Any lessons learned could help prevent a similar incident in future, he added.

Investigators spoke earlier this month to the co-owner of the Lyubov Orlova and the crew of the tugboat that tried to pull the ship from St. John’s, N.L., to a scrap yard in the Dominican Republic.

At the time, another board spokesman John Cottreau said there had not yet been a commitment for a formal probe of what went wrong when the tow line snapped in rough seas on Jan. 24.

The Lyubov Orlova, a 100-metre vessel that sat neglected for more than two years in the St. John’s harbour, is now drifting somewhere in the North Atlantic northeast of Newfoundland. It’s exact location was not clear Wednesday.

“The Canadian Coast Guard has not received any updated positional information on the Lyubov Orlova since Feb. 4,” spokeswoman Michele Boriel said in an emailed response.

Mariners have been asked to report any sightings of the vessel, she said. Coast Guard officials warned them about the derelict ship by notifying the National Geospatial-Intelligence Agency in the U.S. which has “a large international distribution list,” Boriel said.

A message was also sent through a satellite-based service that would have reached all vessels within 1,600 kilometres of the Orlova, she said.

Tracking beacons on the ship have failed, and Transport Canada had nothing new to add Wednesday about its direction or condition.

“The vessel has drifted into international waters and it is very unlikely that (it) will re-enter waters under Canadian jurisdiction,” spokesman Steve Bone said in an email. He reiterated that the ship’s owner is ultimately responsible for it.

Efforts to reattach the Lyubov Orlova, named for a beloved Russian actress from the 1930s, failed as Transport Canada ordered the tugboat Charlene Hunt back to St. John’s. The tugboat is now detained pending a long list of repairs that followed a shorter list ordered last fall after it had mechanical issues en route to Halifax.
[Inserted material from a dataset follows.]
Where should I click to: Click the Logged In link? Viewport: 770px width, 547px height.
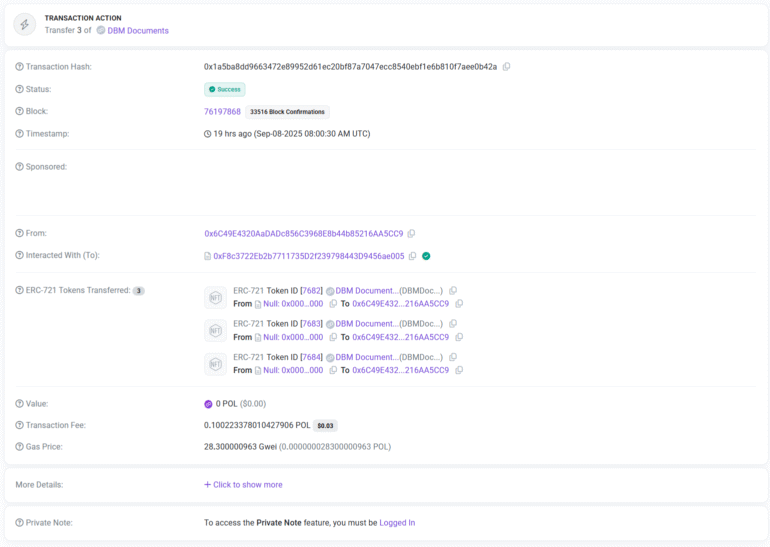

Many observers, including federal NDP transport critic Olivia Chow, have questioned why the Charlene Hunt was ever allowed to haul the cruise ship from the St. John’s harbour at one of the stormiest times of the year.

The debacle has made international headlines as the ship drifts northeast of Newfoundland toward Ireland at a pace of about four kilometres an hour.

German national newspaper Die Welt (The World) published an article Sunday musing about which unlucky country will wind up hosting the “rat-infested” ship. It quoted Greenpeace spokesman Jorg Feddern lambasting Canada for washing its hands of the Orlova’s fate.

On social media site Twitter, a fictional account of the ship’s lonesome voyage includes such offerings as:

“Wondering how long would take to be found if Justin Bieber was on ship. Maybe he is! #bieberonboard.”

Co-owner Reza Shoeybi said he’s still hoping to catch the vessel and sell it for scrap with help from a salvager on the other side of the Atlantic. He and his partners had hoped to make $700,000 to $800,000 in the Dominican Republic, depending on metals markets.

“As of right now I’m just in touch with this one person that’s based out of Ireland and hoping to come up with something and go and retrieve her,” Shoeybi said in an interview Wednesday. He’s living aboard the Charlene Hunt tugboat in the St. John’s harbour as repairs progress.

“It’s not going to be an easy mission to retrieve her at this time of year.”